= Stop Wasting Food =

Stop Wasting Food (Stop Spild af Mad) is a Danish consumer organization that works for the reduction of food waste in society. It was established in 2008 by Selina Juul, who acts as the movement's day-to-day leader and spokesperson. The organization is run by volunteers and does not count on a permanent membership.

The goal of Stop Wasting Food is to spread the message that it is economically irresponsible to dispose of edible food at any point in the food-production chain, from producers to shops and restaurants to homes.

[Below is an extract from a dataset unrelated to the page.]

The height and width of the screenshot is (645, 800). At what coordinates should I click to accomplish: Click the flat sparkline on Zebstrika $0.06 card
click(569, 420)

The Danish Agriculture and Food Council has estimated that Denmark wastes over 700,000 tons of food annually, at a cost of DKK 11.6 billion.

Stop Wasting Food, and its spokesperson Selina Juul, has received support from Danish politicians such as Eva Kjer Hansen, Poul Nyrup Rasmussen, Ritt Bjerregaard, Connie Hedegaard, Bertel Haarder, Frank Jensen, Dan Jørgensen, Karen Ellemann, Henrik Høegh and Kirsten Brosbøl, as well as food industry figures such as Rema 1000 and Coop Danmark.

In part due to the Stop Wasting Food movement, Denmark was able to reduce its food waste by 25% in the five-year period of 2010-2015.